2016-10-21 Thread Andrei Popov
> The server ought to perform a full handshake whenever the full handshake will 
> result in selection & use of a _different_ TLS server certificate than what 
> was used for the original full handshake on a session resumption.
I think this is correct, assuming a server is only able to present one cert in 
a TLS session (which is currently the case).

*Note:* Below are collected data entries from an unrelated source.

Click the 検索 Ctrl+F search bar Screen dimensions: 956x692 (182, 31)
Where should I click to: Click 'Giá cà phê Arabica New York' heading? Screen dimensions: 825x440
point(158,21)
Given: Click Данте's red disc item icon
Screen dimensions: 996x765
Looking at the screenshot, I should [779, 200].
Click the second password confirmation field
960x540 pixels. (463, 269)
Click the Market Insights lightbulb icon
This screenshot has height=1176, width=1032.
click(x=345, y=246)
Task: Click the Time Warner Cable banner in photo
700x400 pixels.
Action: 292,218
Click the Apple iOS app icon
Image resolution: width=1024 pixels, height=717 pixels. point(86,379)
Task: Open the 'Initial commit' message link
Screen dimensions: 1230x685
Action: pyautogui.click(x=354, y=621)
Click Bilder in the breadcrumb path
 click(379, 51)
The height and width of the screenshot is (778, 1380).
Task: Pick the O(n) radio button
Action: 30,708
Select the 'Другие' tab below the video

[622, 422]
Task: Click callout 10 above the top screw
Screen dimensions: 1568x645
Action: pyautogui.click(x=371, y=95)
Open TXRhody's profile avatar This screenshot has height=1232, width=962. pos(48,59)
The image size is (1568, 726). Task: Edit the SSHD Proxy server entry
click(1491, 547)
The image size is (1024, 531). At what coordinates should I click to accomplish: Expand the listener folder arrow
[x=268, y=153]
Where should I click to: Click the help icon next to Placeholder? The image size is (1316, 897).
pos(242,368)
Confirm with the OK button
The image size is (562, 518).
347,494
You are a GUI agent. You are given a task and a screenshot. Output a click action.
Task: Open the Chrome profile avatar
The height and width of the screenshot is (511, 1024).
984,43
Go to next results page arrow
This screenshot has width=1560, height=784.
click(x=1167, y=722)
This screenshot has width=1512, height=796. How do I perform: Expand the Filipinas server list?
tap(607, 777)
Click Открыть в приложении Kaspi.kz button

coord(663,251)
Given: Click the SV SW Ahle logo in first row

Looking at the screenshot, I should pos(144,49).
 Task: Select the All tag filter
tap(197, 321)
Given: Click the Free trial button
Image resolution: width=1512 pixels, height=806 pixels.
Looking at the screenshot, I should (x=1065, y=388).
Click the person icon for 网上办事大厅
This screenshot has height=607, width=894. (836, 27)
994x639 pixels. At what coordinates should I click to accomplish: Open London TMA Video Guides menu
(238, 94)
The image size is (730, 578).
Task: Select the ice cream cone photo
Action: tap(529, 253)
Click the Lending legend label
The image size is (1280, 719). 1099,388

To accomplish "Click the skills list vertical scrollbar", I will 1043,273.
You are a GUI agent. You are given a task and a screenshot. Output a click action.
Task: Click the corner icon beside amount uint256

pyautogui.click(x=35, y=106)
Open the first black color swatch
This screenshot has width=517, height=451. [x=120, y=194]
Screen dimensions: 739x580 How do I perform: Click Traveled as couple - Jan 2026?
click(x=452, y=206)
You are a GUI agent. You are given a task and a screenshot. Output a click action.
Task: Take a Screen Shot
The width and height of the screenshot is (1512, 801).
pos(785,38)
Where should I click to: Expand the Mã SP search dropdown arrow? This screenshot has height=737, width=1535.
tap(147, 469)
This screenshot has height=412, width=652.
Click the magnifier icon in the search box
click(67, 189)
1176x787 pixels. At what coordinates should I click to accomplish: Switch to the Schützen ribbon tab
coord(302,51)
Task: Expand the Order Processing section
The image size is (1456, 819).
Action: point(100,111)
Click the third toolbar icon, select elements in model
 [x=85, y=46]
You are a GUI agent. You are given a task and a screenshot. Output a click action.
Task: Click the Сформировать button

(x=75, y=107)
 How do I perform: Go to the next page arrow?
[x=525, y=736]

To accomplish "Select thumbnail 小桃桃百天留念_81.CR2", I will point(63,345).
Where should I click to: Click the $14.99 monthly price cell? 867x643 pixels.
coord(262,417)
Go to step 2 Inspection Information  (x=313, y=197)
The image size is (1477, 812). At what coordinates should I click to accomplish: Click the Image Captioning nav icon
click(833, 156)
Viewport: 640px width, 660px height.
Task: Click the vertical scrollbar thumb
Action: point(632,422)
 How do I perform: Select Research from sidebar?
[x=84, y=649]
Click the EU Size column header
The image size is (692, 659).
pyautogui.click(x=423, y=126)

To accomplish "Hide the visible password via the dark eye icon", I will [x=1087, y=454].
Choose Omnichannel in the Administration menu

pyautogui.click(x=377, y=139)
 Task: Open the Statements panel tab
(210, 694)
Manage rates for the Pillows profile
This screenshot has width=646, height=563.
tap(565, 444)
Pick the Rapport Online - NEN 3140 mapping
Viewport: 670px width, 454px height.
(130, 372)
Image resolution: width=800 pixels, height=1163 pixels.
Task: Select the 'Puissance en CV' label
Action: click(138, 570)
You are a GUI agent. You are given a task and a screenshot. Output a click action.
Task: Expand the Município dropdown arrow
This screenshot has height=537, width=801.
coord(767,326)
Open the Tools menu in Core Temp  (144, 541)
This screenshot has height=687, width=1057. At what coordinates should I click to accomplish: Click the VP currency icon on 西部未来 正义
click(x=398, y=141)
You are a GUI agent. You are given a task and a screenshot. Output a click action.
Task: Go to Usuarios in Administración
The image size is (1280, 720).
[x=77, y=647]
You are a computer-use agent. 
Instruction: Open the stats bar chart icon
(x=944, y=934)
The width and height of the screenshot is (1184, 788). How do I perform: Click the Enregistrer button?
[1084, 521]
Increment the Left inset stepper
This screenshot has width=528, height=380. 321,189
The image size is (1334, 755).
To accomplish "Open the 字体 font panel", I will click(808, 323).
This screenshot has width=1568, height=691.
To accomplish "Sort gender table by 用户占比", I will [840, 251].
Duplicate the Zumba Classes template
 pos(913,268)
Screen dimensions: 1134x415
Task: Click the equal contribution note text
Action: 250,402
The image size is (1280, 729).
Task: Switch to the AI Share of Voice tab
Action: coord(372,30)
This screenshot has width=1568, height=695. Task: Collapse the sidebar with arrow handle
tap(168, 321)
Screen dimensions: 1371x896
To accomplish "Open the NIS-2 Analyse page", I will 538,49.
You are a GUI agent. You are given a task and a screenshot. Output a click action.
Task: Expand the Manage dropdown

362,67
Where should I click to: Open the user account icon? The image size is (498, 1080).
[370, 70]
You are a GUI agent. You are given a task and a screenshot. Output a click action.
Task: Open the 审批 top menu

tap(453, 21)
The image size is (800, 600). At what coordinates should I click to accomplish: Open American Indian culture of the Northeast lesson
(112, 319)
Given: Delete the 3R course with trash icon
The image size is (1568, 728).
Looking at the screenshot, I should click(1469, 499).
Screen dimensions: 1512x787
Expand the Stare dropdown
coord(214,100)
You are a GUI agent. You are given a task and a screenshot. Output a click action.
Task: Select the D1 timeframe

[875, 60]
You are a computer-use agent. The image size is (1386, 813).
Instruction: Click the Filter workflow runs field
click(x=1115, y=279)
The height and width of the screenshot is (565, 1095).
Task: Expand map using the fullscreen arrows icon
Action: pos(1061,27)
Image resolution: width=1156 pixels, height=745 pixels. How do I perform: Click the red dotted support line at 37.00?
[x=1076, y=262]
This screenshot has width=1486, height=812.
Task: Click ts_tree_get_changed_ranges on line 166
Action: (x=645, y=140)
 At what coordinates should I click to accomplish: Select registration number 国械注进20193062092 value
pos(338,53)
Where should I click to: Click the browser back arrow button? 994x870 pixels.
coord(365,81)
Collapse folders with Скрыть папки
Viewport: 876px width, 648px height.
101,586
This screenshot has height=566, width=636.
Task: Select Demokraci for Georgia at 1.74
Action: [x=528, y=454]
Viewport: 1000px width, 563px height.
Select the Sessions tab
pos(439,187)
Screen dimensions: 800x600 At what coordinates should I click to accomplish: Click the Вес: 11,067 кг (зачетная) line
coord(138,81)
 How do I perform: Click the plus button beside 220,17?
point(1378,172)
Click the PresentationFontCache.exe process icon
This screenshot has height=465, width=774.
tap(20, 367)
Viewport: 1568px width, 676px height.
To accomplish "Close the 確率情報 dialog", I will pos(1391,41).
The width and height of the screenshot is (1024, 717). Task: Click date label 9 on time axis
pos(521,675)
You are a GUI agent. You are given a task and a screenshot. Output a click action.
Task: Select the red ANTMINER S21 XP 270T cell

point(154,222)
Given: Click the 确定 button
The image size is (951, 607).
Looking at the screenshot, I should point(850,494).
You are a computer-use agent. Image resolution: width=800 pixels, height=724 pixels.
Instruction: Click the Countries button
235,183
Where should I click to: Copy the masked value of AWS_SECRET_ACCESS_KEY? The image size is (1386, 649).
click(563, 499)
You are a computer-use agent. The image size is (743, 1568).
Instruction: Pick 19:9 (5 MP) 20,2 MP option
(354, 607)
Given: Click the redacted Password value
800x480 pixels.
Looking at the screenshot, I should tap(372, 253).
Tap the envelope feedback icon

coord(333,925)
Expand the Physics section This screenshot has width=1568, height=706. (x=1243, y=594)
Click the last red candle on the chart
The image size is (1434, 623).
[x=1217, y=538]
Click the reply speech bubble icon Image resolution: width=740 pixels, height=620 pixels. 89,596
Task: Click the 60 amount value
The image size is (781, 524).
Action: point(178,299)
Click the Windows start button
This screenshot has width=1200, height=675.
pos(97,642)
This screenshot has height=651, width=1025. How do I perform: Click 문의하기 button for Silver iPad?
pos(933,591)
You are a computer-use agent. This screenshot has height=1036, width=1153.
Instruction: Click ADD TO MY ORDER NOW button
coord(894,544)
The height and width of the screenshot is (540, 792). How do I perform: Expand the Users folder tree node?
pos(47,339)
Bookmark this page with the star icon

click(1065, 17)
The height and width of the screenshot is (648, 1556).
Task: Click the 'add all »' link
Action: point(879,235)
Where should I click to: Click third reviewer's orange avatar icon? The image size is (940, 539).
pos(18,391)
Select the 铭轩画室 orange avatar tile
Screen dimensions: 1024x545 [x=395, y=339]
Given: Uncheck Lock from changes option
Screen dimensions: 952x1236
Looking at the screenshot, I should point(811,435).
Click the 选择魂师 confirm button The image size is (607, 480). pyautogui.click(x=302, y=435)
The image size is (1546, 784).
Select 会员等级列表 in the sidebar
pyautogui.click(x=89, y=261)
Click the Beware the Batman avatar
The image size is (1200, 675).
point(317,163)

However, this does not mean that the SNI at resumption time has to match the 
SNI at session establishment time, because the same server cert can match 
multiple SNIs.

Also, there appears to be interest in allowing the client to request server 
auth post-handshake. If this gets supported, a server may prove multiple 
identities to a client within the same TLS session. And then perhaps the client 
should be able to resume the session with an SNI that matches any of the 
identities the server has proved in this session.

Cheers,

Andrei

-Original Message-
From: Martin Rex [mailto:m...@sap.com] 
Sent: Friday, October 21, 2016 6:52 AM
To: Andrei Popov <andrei.po...@microsoft.com>
Cc: Eric Rescorla <e...@rtfm.com>; tls@ietf.org
Subject: Re: [TLS] SNI and Resumption/0-RTT

Andrei Popov wrote:
>
> Perhaps it's OK to resume a session with a different SNI if in this 
> session the server has proved an identity that matches the new SNI.
> In order to enforce this, the server would have to cache (or save in 
> the ticket) a list of identities it presented in each resumable session?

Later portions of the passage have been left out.